▶ [TASK]
Switch "Battlefield" to "Battleground" wherever it appears in the records, and copy the rest of each line unchanged. Leave the pictures out of your answer.

▶ [GIVEN RECORDS]
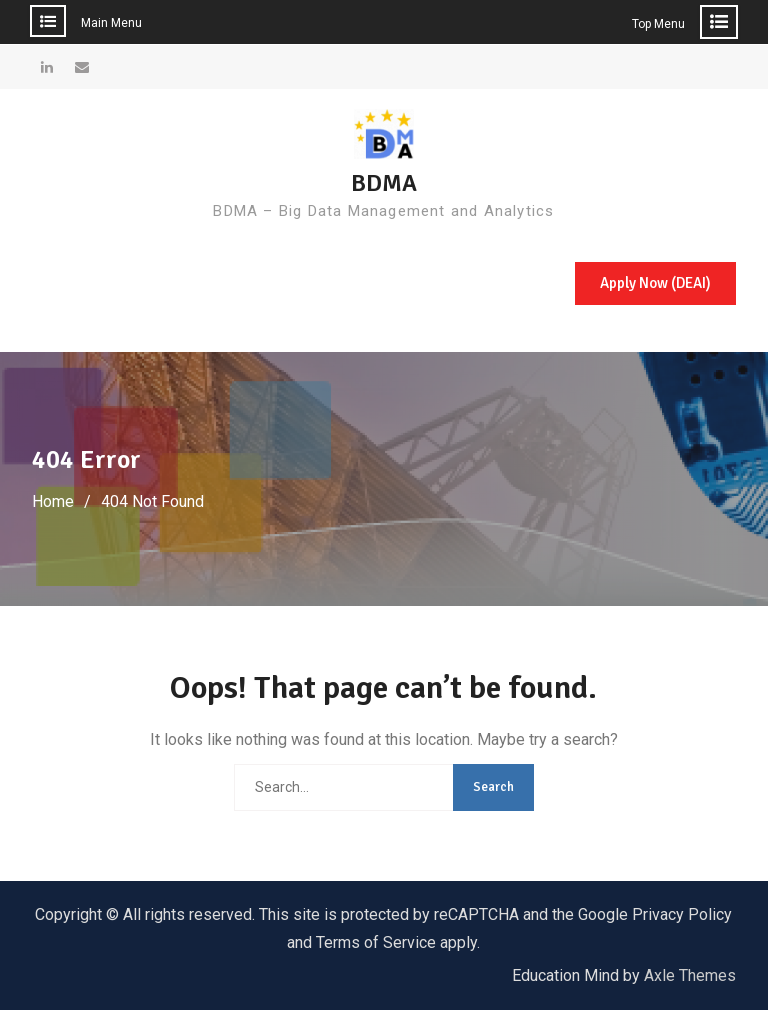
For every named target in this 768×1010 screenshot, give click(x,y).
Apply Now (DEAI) (655, 283)
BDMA (384, 183)
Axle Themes (690, 975)
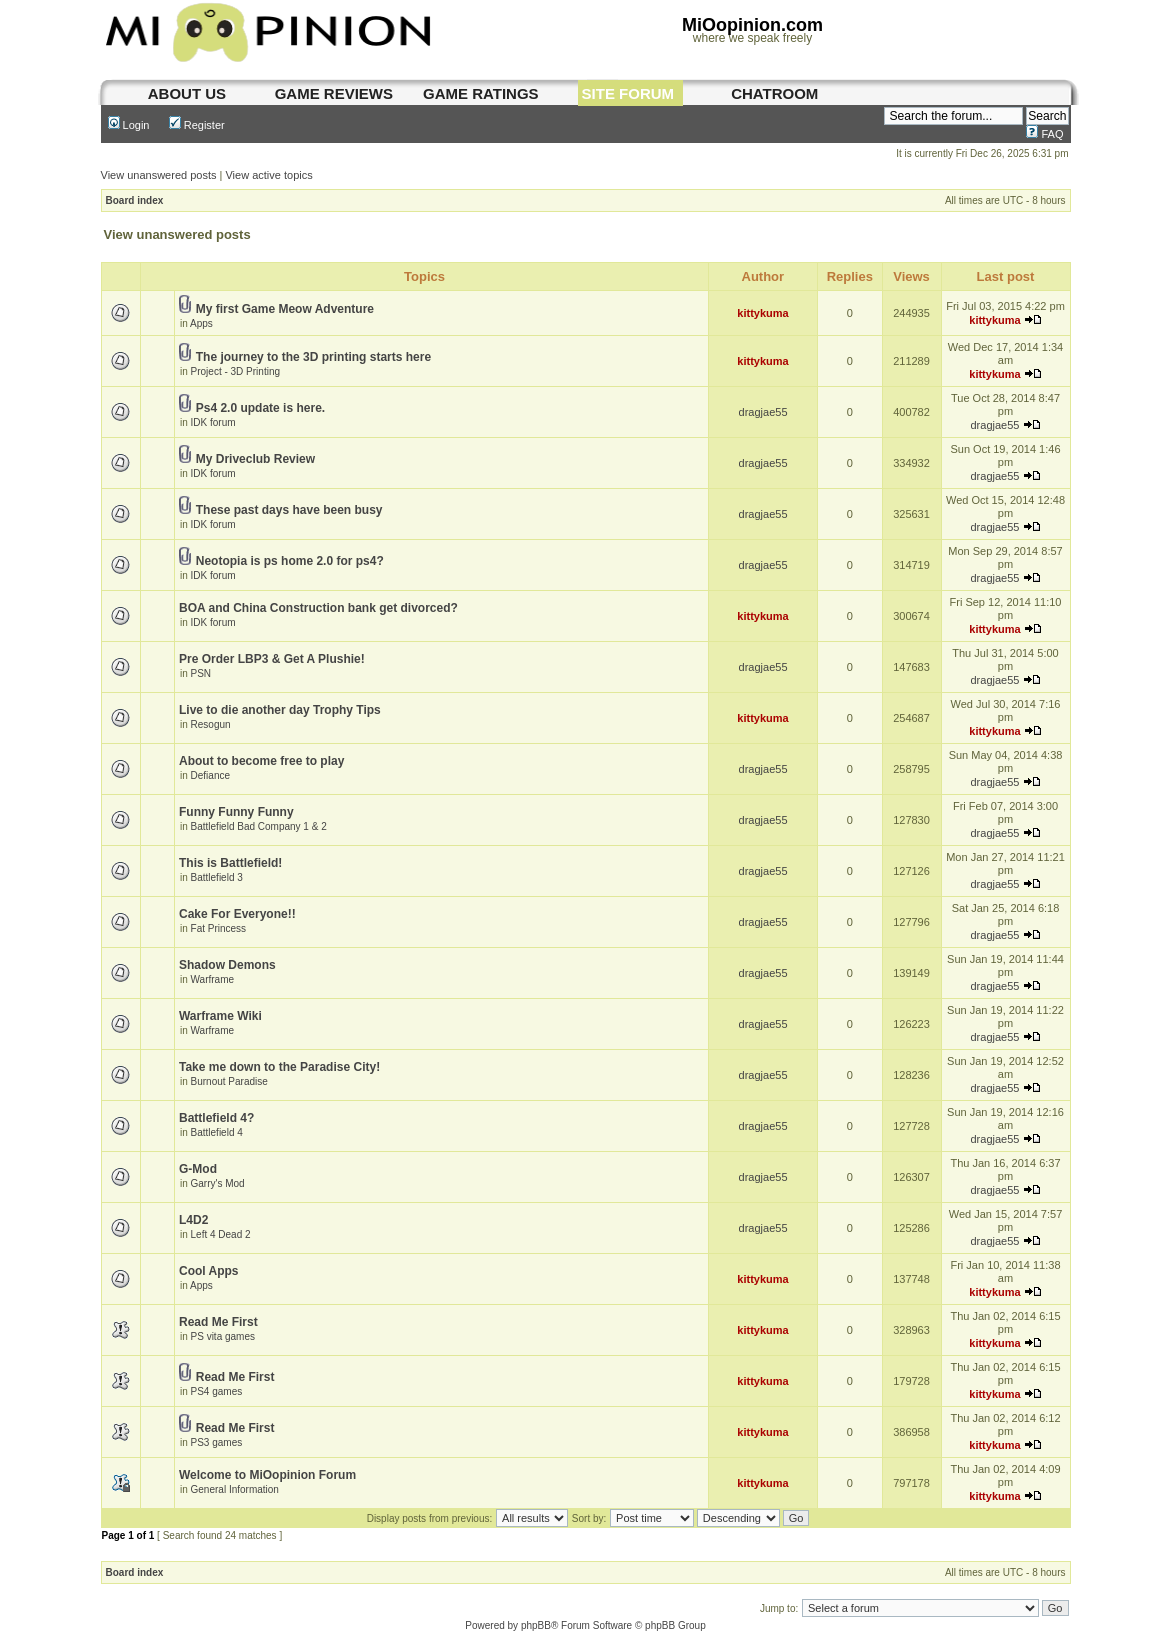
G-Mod (198, 1169)
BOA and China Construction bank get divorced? (318, 608)
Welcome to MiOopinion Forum (267, 1475)
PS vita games (223, 1336)
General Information (235, 1489)
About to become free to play (261, 761)
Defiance (210, 775)
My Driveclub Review (255, 459)
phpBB (536, 1625)
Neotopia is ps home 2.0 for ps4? (290, 561)
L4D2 (193, 1220)
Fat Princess (219, 928)
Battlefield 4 (217, 1132)
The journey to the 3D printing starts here (313, 357)
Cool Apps (209, 1271)
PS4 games (217, 1391)
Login (129, 125)
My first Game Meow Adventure (285, 309)
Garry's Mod (218, 1183)
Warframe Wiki (220, 1016)
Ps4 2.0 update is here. (260, 408)
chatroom (774, 93)
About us (187, 93)
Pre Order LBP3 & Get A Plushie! (272, 659)
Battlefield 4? (216, 1118)
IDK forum (213, 422)
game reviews (334, 93)
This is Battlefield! (230, 863)
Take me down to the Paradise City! (279, 1067)
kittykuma (762, 313)
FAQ (1044, 134)
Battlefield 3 (217, 877)
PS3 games (217, 1442)
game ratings (481, 93)
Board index (135, 200)
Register (197, 125)
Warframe (213, 979)
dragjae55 (763, 412)
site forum (628, 93)
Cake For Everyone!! (237, 914)
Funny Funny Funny (236, 812)
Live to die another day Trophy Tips (280, 710)
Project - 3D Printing (235, 371)
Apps (201, 323)
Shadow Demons (227, 965)
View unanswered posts (159, 175)
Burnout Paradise (229, 1081)
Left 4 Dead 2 (221, 1234)
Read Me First (218, 1322)
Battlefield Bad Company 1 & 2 (259, 826)
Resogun (211, 724)
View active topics (268, 175)
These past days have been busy (289, 510)
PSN (201, 673)
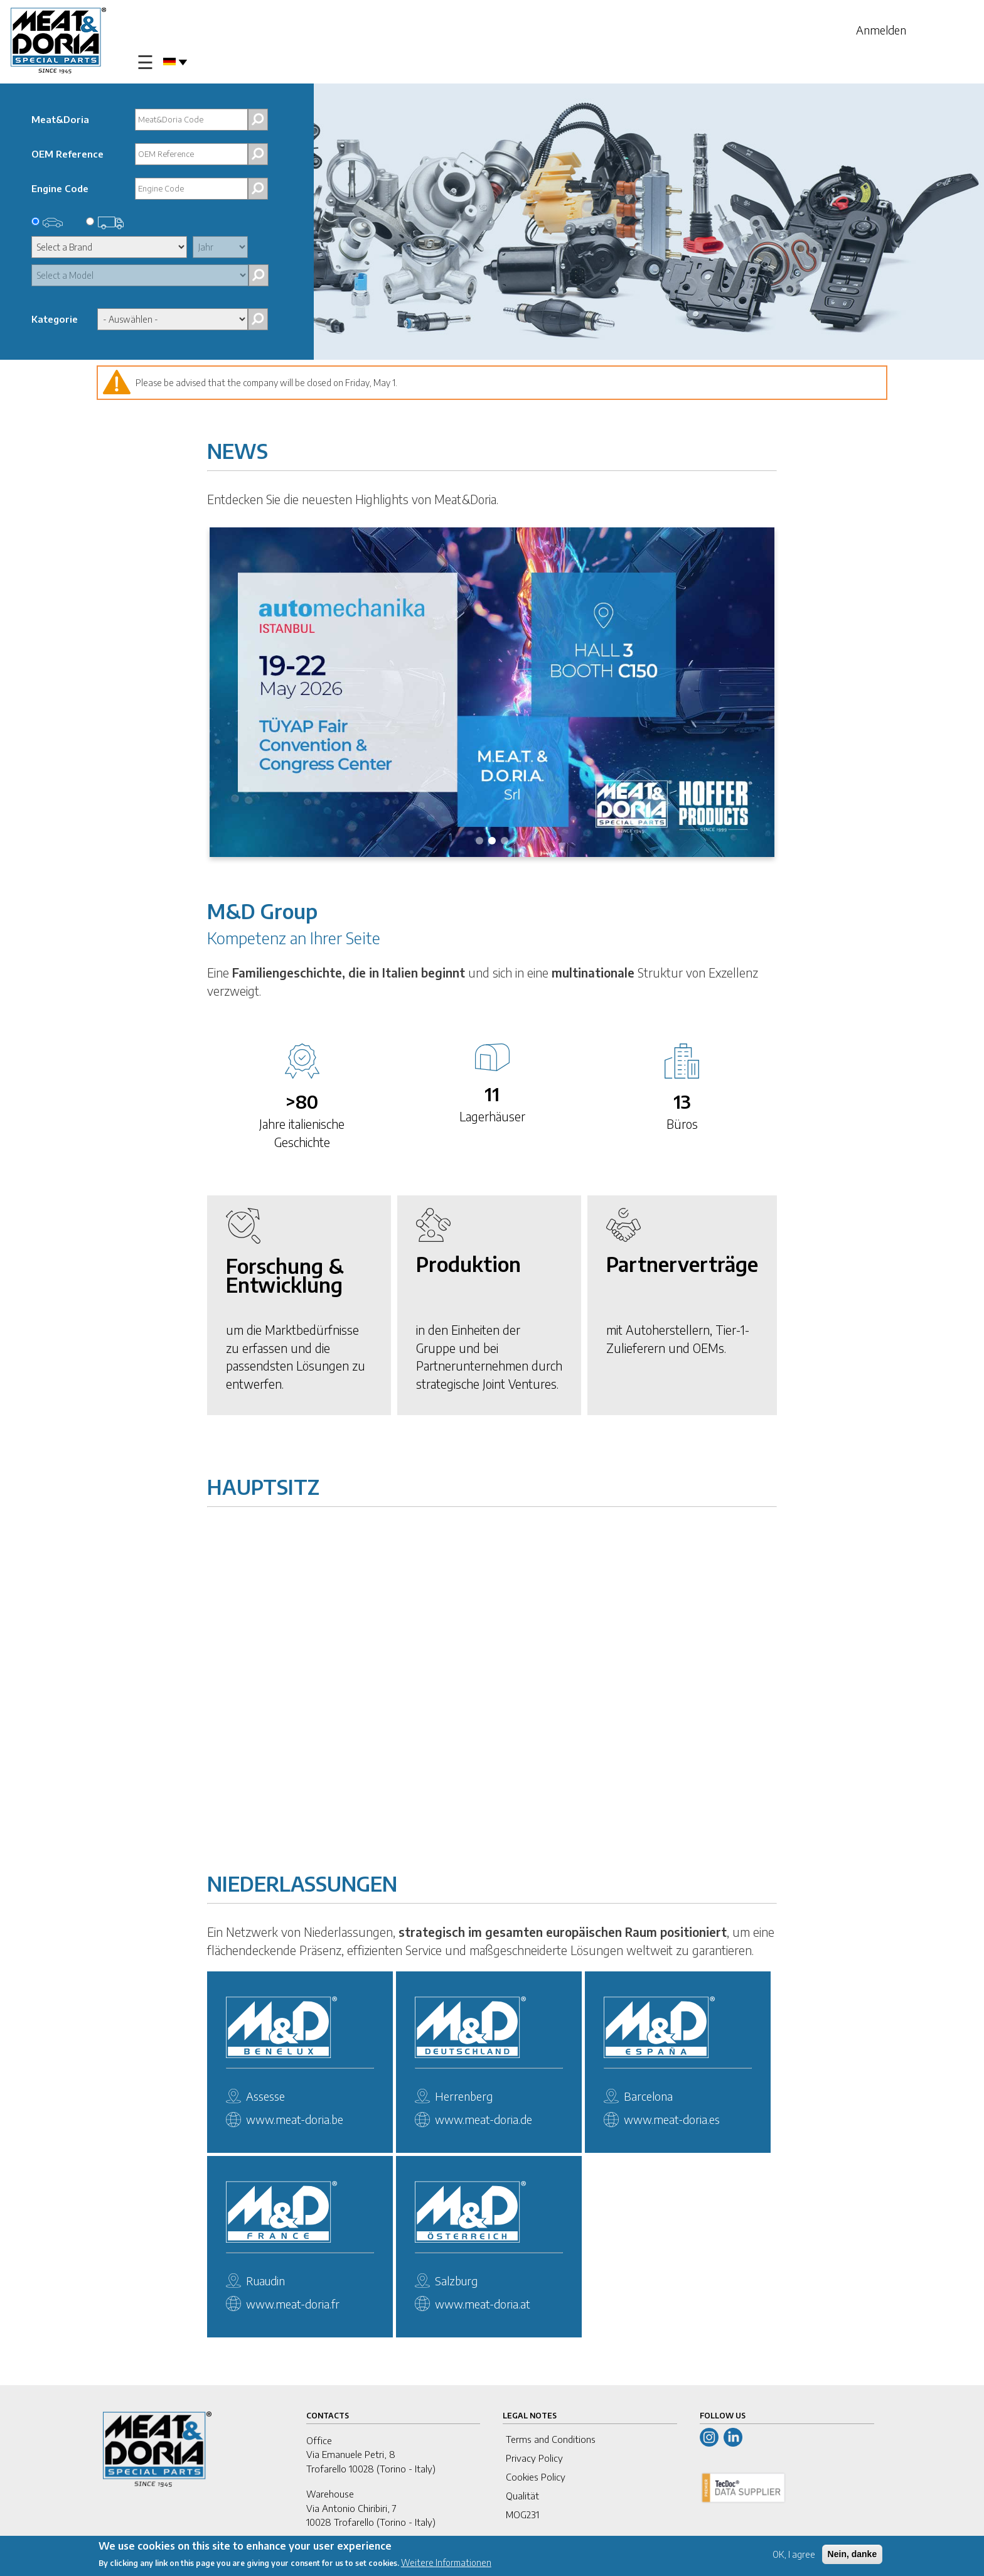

▶ [THE RESULT]
For every named target in this 768×1010 screenshot, give click(x,y).
Apply Now (DEAI) (655, 283)
BDMA (384, 183)
Axle Themes (690, 975)
G-Mod (198, 1169)
BOA and China Construction bank get divorced? (318, 608)
Welcome to MiOopinion Forum (267, 1475)
PS vita games (223, 1336)
General Information (235, 1489)
About to become free to play (261, 761)
Defiance (210, 775)
My Driveclub Review (255, 459)
phpBB (536, 1625)
Neotopia is ps home 2.0 for ps4? (290, 561)
L4D2 (193, 1220)
Fat Princess (219, 928)
Battleground 4 (217, 1132)
The journey to the 3D printing starts here (313, 357)
Cool Apps (209, 1271)
PS4 games (217, 1391)
Login (129, 125)
My first Game Meow Adventure (285, 309)
Garry's Mod (218, 1183)
Warframe Wiki (220, 1016)
Ps4 2.0 update is here. (260, 408)
chatroom (774, 93)
About us (187, 93)
Pre Order LBP3 & Get A Plushie! (272, 659)
Battleground 4? (216, 1118)
IDK forum (213, 422)
game reviews (334, 93)
This is Battleground! (230, 863)
Take me down to the Paradise City! (279, 1067)
kittykuma (762, 313)
FAQ (1044, 134)
Battleground 3 (217, 877)
PS3 games (217, 1442)
game ratings (481, 93)
Board index (135, 200)
Register (197, 125)
Warframe (213, 979)
dragjae55 (763, 412)
site forum (628, 93)
Cake For Everyone!! (237, 914)
Funny Funny Funny (236, 812)
Live to die another day Trophy Tips (280, 710)
Project - 3D Printing (235, 371)
Apps (201, 323)
Shadow Demons (227, 965)
View unanswered posts (159, 175)
Burnout Paradise (229, 1081)
Left 4 Dead 2 (221, 1234)
Read Me First (218, 1322)
Battleground Bad Company 1 & 2 (259, 826)
Resogun (211, 724)
View active topics (268, 175)
These past days have been busy (289, 510)
PSN (201, 673)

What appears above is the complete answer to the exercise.